Эти произведения, безусловно, являют собой типический образ крестьянской жизни в пореформенной России. Именно поэтому они были встречены критикой неодобрительно. Так, утверждалось, например, что смерть переселенцев в пути явление случайное и отнюдь не типическое и что содержание большинства полотен Сергея Иванова придумано художником в стенах его мастерской. Даже члены правления Товарищества передвижных художественных выставок, к тому времени, очевидно, утратившие свой прежний «боевой дух», за малым исключением, относились к картинам Иванова достаточно настороженно и отчужденно, не принимая наиболее острые из них на выставки[17].

Творчеству Иванова вторят полотна другого ученика Перова – Сергея Коровина. Будучи в целом гораздо более традиционалистом, нежели его младший брат, Коровин вошел в историю как верный последователь  идей старшего поколения передвижников. Хотя он и не входил в  Товарищество организационно. В этюдной работе «Кулак и бедняк» (1893, ГЦМСИР), предварявшей его полотно «На миру» (1893, ГТГ), Коровин  сумел сконцентрировать социальные разломы пореформенного времени. Композиция сразу вводит зрителя в пространство картины, раскрывая завязку – спор между нищим, доведенным до отчаянья крестьянином и его богатым соседом – «кулаком». Почти монохромный колорит, выдержанный в серо-охристой тональности, передает состояние пасмурного дня, акцентируя драматическое содержание сюжета. Тема расслоения деревни, вражды и раскола в крестьянской общине, выражены как в персонажах-типах, так и в самой драматически-тягостной атмосфере этюда[18].

Но тон на рубеже веков задавали вовсе не Иванов и Коровин, а художники  “Мира искусства”, равно далекие и от передвижничества и от Академии.  Что касаемо последней, то к концу XIX века ее прежние ригористические установки выветрились, Академия больше не настаивала на строгих требованиях неоклассицизма. В массе своей русская неакадемическая живопись, вслед за живописью западноевропейской, действительно становилась все более салонной, а классицистическая красота постепенно нисходила до пошловатой красивости[19].

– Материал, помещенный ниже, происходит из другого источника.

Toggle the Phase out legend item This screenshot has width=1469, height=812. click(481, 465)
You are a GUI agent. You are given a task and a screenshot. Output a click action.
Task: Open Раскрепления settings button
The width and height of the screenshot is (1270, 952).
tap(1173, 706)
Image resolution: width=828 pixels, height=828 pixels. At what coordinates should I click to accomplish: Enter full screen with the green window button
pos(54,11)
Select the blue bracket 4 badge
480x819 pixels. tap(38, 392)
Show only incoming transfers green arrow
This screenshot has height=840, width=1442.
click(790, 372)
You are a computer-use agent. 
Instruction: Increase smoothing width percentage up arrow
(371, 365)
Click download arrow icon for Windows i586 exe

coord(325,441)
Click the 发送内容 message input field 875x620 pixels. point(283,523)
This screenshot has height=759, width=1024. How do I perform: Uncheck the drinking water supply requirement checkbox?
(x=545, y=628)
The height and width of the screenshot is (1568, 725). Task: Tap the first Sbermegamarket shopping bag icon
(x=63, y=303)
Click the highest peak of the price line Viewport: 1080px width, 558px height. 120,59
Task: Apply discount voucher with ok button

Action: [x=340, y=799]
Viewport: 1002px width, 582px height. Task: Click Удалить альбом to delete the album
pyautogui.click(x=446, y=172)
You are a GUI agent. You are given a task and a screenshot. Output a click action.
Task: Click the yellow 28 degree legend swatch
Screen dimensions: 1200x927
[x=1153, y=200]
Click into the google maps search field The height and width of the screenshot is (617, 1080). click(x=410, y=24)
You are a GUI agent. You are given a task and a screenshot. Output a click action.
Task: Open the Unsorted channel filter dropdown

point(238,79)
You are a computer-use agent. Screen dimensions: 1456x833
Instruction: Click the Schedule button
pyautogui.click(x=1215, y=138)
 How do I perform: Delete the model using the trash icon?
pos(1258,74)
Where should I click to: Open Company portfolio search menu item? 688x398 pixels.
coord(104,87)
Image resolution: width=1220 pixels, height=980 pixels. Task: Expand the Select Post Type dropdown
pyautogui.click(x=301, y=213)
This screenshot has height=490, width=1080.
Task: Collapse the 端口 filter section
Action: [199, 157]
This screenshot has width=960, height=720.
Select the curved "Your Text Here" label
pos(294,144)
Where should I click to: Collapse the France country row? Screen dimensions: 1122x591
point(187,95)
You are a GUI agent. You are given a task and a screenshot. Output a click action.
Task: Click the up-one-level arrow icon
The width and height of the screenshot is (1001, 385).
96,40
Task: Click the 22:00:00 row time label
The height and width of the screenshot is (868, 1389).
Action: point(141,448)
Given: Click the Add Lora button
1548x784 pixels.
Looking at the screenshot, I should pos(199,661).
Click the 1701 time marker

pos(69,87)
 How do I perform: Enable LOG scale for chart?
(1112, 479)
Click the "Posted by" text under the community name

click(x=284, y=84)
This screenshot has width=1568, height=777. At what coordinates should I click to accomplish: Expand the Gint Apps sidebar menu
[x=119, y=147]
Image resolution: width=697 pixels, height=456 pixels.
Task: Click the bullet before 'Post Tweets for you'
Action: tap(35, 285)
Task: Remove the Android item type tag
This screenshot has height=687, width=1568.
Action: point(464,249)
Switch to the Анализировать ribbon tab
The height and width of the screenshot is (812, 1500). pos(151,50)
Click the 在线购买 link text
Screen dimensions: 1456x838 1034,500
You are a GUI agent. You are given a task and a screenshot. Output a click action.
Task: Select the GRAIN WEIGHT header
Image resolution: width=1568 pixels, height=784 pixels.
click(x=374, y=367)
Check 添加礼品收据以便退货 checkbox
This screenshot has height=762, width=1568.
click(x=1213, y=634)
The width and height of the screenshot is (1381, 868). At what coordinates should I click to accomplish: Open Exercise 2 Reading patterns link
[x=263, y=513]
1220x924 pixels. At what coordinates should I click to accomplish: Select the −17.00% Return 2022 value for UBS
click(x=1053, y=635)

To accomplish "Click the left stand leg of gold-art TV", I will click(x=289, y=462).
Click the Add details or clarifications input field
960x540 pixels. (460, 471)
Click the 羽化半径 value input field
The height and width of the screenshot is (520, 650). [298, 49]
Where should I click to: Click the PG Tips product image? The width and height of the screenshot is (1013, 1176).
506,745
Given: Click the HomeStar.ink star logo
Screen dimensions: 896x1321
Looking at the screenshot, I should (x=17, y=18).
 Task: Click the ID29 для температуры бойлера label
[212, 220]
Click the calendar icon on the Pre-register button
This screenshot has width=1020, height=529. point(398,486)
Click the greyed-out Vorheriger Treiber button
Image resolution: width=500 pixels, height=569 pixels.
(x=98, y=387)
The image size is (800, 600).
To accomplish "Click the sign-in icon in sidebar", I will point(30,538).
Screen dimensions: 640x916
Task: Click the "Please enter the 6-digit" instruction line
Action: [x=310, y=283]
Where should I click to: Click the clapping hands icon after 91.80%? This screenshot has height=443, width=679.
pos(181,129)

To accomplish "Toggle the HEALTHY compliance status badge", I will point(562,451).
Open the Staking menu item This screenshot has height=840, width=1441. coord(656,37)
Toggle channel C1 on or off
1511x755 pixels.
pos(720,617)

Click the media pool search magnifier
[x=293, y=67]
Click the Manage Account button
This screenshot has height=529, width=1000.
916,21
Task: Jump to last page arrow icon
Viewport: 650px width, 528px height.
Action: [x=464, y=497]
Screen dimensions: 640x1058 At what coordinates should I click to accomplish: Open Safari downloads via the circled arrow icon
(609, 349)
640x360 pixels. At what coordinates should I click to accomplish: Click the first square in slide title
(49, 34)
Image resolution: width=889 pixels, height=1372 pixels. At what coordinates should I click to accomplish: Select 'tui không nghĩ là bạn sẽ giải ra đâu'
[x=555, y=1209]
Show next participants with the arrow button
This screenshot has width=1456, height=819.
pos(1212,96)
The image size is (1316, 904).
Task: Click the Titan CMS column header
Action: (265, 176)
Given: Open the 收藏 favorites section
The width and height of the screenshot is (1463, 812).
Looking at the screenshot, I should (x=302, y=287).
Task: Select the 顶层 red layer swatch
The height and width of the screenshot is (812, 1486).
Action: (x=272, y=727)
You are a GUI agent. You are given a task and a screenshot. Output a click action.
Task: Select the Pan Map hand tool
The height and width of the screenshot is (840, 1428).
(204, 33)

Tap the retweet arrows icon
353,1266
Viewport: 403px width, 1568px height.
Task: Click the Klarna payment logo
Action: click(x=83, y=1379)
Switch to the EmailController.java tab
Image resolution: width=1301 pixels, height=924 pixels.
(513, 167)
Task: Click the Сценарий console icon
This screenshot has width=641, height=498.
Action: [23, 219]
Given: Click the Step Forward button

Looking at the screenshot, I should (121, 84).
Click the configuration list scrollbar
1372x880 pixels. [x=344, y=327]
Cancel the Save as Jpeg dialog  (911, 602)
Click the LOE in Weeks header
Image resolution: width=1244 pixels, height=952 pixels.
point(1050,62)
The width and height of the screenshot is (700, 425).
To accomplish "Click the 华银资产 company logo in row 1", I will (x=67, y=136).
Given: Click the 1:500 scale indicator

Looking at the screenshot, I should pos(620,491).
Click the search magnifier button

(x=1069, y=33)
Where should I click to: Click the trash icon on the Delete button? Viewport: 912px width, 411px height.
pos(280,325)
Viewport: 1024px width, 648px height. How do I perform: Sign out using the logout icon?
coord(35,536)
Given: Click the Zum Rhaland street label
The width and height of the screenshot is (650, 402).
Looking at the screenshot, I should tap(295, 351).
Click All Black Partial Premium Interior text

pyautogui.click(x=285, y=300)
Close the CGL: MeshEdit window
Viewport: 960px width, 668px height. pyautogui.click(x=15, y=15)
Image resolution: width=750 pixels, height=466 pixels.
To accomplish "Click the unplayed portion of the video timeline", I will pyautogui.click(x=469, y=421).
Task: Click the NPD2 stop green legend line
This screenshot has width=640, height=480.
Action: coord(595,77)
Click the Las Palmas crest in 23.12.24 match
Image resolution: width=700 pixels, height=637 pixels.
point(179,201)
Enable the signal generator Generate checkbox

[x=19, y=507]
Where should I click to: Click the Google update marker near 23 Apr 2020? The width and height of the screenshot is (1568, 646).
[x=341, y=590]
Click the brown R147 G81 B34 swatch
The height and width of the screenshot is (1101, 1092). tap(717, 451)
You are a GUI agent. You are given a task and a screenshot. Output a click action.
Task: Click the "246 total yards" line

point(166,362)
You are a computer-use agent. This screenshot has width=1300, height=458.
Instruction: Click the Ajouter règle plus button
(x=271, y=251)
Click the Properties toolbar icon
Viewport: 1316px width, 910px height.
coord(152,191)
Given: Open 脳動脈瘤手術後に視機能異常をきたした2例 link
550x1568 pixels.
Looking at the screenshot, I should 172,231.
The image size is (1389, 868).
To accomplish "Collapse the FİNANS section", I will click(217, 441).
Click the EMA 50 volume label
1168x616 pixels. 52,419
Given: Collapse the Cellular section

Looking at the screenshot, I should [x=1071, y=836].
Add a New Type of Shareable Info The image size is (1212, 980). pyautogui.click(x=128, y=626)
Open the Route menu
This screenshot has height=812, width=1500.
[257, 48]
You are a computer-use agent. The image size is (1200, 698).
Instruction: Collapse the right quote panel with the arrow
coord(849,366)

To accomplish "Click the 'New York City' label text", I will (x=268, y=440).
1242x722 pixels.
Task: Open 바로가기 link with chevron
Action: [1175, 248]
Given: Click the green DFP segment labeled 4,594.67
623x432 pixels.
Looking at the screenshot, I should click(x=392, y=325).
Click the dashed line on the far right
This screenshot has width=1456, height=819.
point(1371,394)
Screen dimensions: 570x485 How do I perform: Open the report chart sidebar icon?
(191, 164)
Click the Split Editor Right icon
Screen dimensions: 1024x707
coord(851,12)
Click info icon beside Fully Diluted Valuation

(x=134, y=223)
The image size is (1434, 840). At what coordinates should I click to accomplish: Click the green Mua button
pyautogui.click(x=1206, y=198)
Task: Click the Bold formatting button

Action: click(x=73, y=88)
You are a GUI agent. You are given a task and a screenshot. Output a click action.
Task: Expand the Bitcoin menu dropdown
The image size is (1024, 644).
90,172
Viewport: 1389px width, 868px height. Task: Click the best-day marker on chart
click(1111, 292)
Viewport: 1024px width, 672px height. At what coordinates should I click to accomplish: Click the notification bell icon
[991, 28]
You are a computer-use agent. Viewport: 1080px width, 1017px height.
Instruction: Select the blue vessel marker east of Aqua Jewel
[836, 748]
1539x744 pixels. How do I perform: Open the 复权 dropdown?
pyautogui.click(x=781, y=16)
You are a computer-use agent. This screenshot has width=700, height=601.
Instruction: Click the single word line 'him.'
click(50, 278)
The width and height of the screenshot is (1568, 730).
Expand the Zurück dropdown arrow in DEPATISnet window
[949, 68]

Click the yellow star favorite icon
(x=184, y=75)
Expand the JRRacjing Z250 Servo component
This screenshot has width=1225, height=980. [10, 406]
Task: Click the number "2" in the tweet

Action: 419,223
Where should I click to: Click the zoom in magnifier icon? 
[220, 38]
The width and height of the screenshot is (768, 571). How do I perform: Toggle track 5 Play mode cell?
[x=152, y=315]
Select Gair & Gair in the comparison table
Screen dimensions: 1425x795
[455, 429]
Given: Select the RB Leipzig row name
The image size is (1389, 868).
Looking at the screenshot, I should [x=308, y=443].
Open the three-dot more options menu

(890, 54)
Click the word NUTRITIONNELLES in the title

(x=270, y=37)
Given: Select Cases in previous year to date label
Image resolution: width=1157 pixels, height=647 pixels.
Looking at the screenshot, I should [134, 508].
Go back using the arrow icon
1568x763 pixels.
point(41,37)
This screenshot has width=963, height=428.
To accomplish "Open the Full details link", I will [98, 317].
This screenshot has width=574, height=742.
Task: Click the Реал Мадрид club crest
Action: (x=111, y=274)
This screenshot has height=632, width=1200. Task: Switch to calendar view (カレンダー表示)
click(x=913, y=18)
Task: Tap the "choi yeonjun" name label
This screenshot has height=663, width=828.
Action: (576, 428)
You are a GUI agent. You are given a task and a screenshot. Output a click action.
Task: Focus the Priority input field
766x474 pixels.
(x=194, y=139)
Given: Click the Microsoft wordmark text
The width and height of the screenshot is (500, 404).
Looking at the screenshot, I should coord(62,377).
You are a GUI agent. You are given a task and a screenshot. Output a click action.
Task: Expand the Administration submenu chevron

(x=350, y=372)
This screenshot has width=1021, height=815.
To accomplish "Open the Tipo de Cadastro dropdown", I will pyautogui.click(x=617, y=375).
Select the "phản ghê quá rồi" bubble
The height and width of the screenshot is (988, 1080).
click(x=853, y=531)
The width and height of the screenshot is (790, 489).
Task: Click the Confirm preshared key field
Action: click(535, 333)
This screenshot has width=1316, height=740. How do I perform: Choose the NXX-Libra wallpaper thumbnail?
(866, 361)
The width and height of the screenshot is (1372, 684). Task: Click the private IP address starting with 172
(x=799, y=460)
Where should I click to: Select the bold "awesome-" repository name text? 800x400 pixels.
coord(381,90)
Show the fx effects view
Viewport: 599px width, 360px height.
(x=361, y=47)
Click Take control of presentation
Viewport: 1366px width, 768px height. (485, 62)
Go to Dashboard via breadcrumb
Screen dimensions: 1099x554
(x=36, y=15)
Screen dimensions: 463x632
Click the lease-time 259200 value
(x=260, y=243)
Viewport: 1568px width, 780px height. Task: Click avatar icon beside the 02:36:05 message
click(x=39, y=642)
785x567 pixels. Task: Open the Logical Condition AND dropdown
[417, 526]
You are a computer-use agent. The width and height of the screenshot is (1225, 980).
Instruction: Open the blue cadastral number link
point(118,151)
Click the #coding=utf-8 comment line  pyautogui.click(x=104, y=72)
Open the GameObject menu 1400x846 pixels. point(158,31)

В противовес этому, от изображаемой передвижниками однообразной, беспросветной, полунищей рабоче-крестьянской среды веяло безысходной тоской. Общество посредством искусства осязало свои неизлечимые пороки, но как всегда боясь в них признаться, предпочитало бегство в мир «салона» – мир благородных и возвышенных страстей, исторических грез и персонифицированных идеалов. Что можно было бы назвать, перефразируя Огарева, «уходом из удушливого состояния общества». Это замечание, без сомнения, было применимо не только к реалиям николаевской эпохи[20], но и к реакционным умонастроениям всех последующих дореволюционных десятилетий. Однако бегство это ничего, по-существу, не меняло, а лишь подчеркивало обреченность старого мира России, подошедшего к порогу революции.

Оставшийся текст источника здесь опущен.